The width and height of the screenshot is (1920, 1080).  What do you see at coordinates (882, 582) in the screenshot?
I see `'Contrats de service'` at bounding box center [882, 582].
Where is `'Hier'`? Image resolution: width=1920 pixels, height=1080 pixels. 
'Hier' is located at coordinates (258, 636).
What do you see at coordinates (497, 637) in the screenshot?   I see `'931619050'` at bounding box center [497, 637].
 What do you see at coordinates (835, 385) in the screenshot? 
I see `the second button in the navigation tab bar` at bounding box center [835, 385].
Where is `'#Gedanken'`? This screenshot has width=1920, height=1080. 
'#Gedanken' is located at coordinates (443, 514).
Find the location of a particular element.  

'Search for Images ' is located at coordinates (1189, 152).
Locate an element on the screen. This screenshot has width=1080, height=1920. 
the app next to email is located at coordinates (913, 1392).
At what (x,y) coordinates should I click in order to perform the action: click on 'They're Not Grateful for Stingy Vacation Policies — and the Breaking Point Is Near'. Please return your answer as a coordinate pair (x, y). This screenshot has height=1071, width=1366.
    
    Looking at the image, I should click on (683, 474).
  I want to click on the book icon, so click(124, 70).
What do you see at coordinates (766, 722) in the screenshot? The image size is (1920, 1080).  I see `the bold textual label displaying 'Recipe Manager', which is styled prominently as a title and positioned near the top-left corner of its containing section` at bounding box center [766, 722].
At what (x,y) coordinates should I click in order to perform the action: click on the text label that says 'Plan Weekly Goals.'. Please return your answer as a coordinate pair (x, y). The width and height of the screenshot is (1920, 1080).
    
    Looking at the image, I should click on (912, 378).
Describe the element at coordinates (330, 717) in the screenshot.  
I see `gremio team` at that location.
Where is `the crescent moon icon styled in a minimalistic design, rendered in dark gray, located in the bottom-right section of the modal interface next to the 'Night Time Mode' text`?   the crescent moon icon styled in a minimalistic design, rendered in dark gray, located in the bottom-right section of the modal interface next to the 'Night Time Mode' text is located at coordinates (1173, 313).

....

** YOUR GOAL **
Reproduce the entries above word for word, starting at the line that contains "What do you see at coordinates (835, 385)" and ending at the line that contains "at that location.", with both of those lines included.

** COMPLETED TASK **
 What do you see at coordinates (835, 385) in the screenshot? 
I see `the second button in the navigation tab bar` at bounding box center [835, 385].
Where is `'#Gedanken'`? This screenshot has width=1920, height=1080. 
'#Gedanken' is located at coordinates (443, 514).
Find the location of a particular element.  

'Search for Images ' is located at coordinates (1189, 152).
Locate an element on the screen. This screenshot has width=1080, height=1920. 
the app next to email is located at coordinates (913, 1392).
At what (x,y) coordinates should I click in order to perform the action: click on 'They're Not Grateful for Stingy Vacation Policies — and the Breaking Point Is Near'. Please return your answer as a coordinate pair (x, y). This screenshot has height=1071, width=1366.
    
    Looking at the image, I should click on (683, 474).
  I want to click on the book icon, so click(124, 70).
What do you see at coordinates (766, 722) in the screenshot? The image size is (1920, 1080).  I see `the bold textual label displaying 'Recipe Manager', which is styled prominently as a title and positioned near the top-left corner of its containing section` at bounding box center [766, 722].
At what (x,y) coordinates should I click in order to perform the action: click on the text label that says 'Plan Weekly Goals.'. Please return your answer as a coordinate pair (x, y). The width and height of the screenshot is (1920, 1080).
    
    Looking at the image, I should click on (912, 378).
Describe the element at coordinates (330, 717) in the screenshot.  
I see `gremio team` at that location.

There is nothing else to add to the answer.